- _EXERCISE DATA_:
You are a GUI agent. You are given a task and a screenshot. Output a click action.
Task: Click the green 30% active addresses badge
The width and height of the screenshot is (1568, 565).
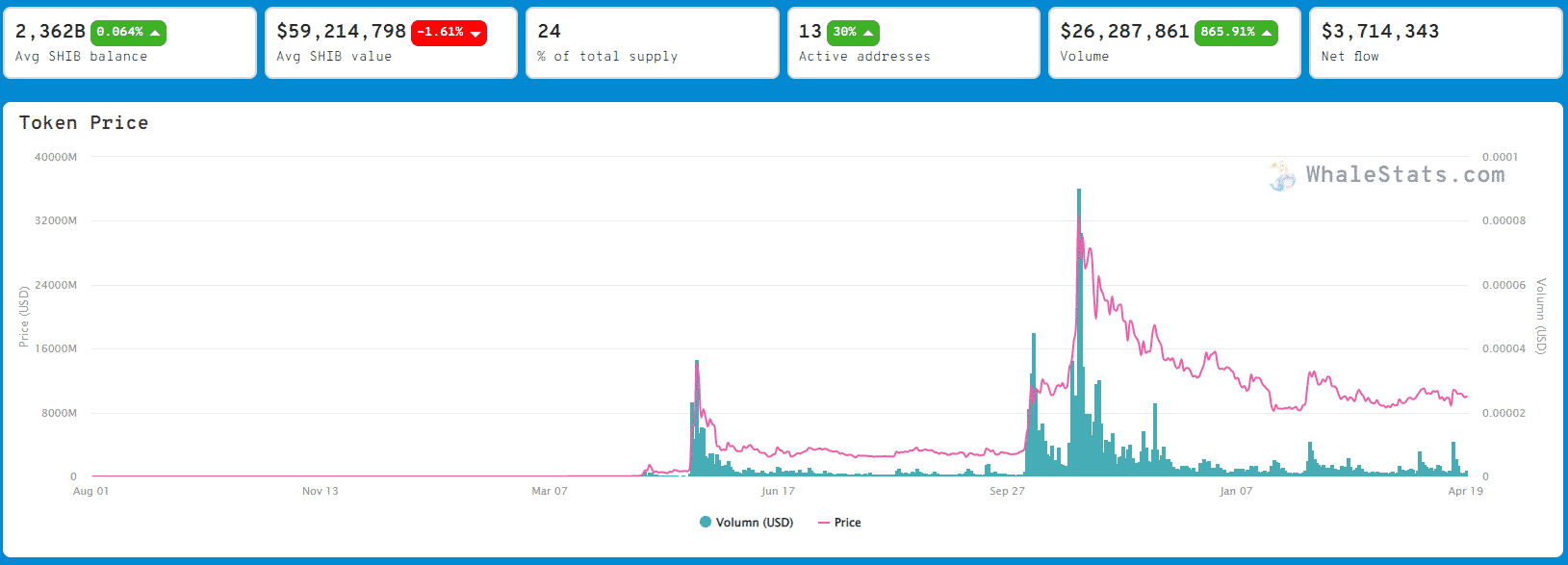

---

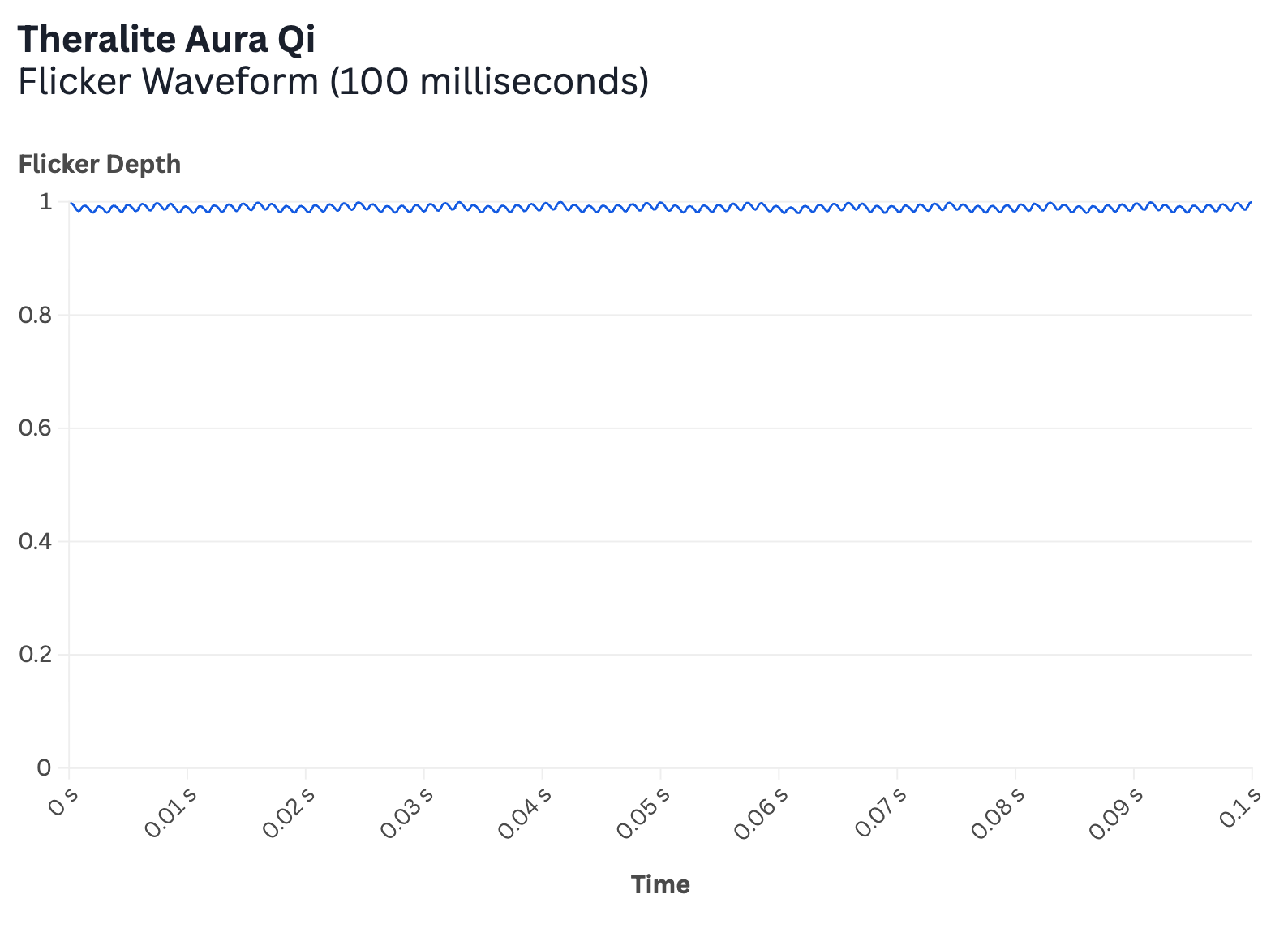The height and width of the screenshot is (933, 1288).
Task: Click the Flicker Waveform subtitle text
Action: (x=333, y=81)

- _EXERCISE BRIEF_: Lines to set down from above: the line with "You are a GUI", the line with "The width and", and every line between, each exactly as written.

- _TASK SOLUTION_:
You are a GUI agent. You are given a task and a screenshot. Output a click action.
Task: Click the green 30% active addresses badge
The width and height of the screenshot is (1568, 565).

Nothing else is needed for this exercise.